Bref, très vite je me suis donc tourné vers ces mondes fictionnels : les romans, le cinéma… Quand j’étais petit nous n’avions pas beaucoup d’argent et pas assez pour aller au cinéma – ce qui peut être compliqué à concevoir aujourd’hui, mais moi à l’époque, aller au cinéma, c’était comme un Noël tous les 10 ans – et le premier film que j’ai vu c’était l’Empire Contre Attaque, sans avoir vu les précédents. Encore une fois, je ne sais pas pourquoi on s’est retrouvé là, avec mon frère, un peu par hasard : mon père nous a collé dans une salle, il devait avoir des trucs à faire pendant ce temps là. (Rires)
Et donc, on voit ce film, qui deviendra logiquement mon préféré de la trilogie. Et le soir, dans mon lit, je me refaisais tout le film car je voulais le revoir, c’était comme une drogue – et l’avantage c’est que c’était gratuit – en essayant de me souvenir de chaque scène, de chaque plan… Et j’ai fait ça des dizaines de fois. Je pense que ça a participé aussi à mon envie d’écrire. Ce qui me conduira à Horion.
Au bout du compte, j’ai toujours été dans ces univers, dans l’écriture, et je n’ai pas soudainement décidé : « Ah, tiens, je vais faire Horion ! ». Tout ça, c’est un processus continu dont je te raconte les premiers chapitres en fait. Horion c’est un peu le chapitre 99 de toutes ces histoires. C’est quelque chose de normal, mais nous avons mis un mot dessus et nous nous sommes dit que ce serait bien de le faire lire à d’autres personnes. Nous étions en 1999 et en 2001, nous le présentions à BD expo avec les premiers auteurs de manga français : Raf-chan, Gaëlle Autin, Aurore Demilly, Dara… Nous avions décidé de faire du fanzine, et nous étions à côté d’eux, mais ce que nous proposions à l’époque tranché avec le reste. Au début des années 2000, la ligne de conduite était plutôt tout ce qui était coloré de type Dragon Ball, pour les garçons, et CLAMP, pour les filles… Moi je voulais faire des choses beaucoup plus sombres : la couverture était toute rouge, avec dessus un symbole que l’on pouvait analyser de 36 façons différentes – si tu regardais à travers, ça faisait une araignée – et le texte d’introduction parlait d’ombre et de lumière avec un fond mythologique, etc. Je m’étais éclaté à faire ça mais c’était beaucoup plus insolite que ce qui était proposé. Je me souviens que quelqu’un nous avait dit avec sa petite voix « Mais faut pas faire ça, si vous voulez vendre ce n’est pas du tout le genre de chose qui va marcher… » et je lui avais répondu que, justement, j’avais fait ça pour ne pas faire comme tout le monde.
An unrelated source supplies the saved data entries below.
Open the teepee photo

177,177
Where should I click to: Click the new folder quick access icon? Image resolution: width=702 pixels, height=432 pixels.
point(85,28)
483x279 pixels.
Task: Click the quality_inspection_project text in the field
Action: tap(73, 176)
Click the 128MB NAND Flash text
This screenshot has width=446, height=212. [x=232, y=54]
Dans Horion, il y a aussi de ça. Ce côté un petit peu taquin. Je ne suis pas tout à fait d’accord avec le marché actuel et je pense qu’il n’y a pas nationalité dans la bande-dessinée. Le Japon est, selon moi, le pays qui a le mieux cerné la façon de raconter une histoire dans ce format. Par exemple, je ne vois pas le Comics comme un genre narratif parallèle, mais plutôt comme une technique qui fait son temps. C’est ma théorie, et je me trompe peut-être. Je ne dis pas qu’il faut copier ce que font les mangakas mais qu’il faut apprendre d’eux, de leur façon de raconter une histoire… Tous les auteurs devraient s’en inspirer. C’est ce qu’ils font, de toute façon. Mais je ne suis pas d’accord avec le fait de dire « je suis un mangaka français parce que mon manga a une french touch … ». Les mangakas japonais ont un niveau largement supérieur au nôtre, mais nos maladresses, on ne doit pas les justifier en disant que c’est de la french touch.
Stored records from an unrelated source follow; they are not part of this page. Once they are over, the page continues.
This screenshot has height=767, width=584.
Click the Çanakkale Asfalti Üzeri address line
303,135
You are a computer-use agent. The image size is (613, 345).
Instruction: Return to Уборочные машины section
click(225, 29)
Donc, plutôt que d’être les grands du manga français, on préfère se voir comme les petits du manga japonais. Ce que l’on fera sera peut-être faible en comparaison de ce qu’ils peuvent faire, mais on s’inscrit dans cet esprit là.
Horion : ce qui se cache plutôt que ce qui se montre…
Passons maintenant à Horion lui-même. L’une des premières choses que l’on peut constater est une aura de mystère autour du monde d’Horion, avec des secrets quand aux pouvoirs des héros qui ne sont pas dévoilés, qu’ils ne connaissent pas eux-même pour certains… Là où dans beaucoup de manga cette révélation arrive assez vite après l’apparition du personnage. Ce n’est pas par hasard je suppose ?
Aienkei : Évidemment. Dans un film d’horreur, qu’est-ce qu’il fait le plus peur : le monstre, ou le fait de savoir qu’il y a un monstre ? Qu’est-ce qui est le plus badass : le mec qui fait une boule de feu ou le mec dont tu sais qu’il est capable de faire une boule de feu qui peut détruire la ville ?
Sarx par exemple, Sarx KOPTEIN. Je vais pas te mentir, c’est un personnage hors-normes qui ne tremblerait devant aucun des héros japonais les plus puissants. Ça ne se voit pas concrètement, mais je pense que cela se ressent. Le mec ne bouge pas, il n’a aucune émotion, et je pense que c’est impressionnant. Un personnage qui a des émotions, c’est qu’il est encore humain. Lui, il a dépassé ce stade. Je pars du principe que la puissance n’est pas une affaire de muscle ou de boule de feu, qu’elle n’est pas démonstrative. Si je devais faire un parallèle pertinent, je dirais que Nietzsche est plus fort que Schwarzenegger. Bon, ok, s’ils font un bras de fer, on sait qui va gagner. Mais pour moi, c’est pas ça, la force, et c’est une des choses que je veux dire dans Horion.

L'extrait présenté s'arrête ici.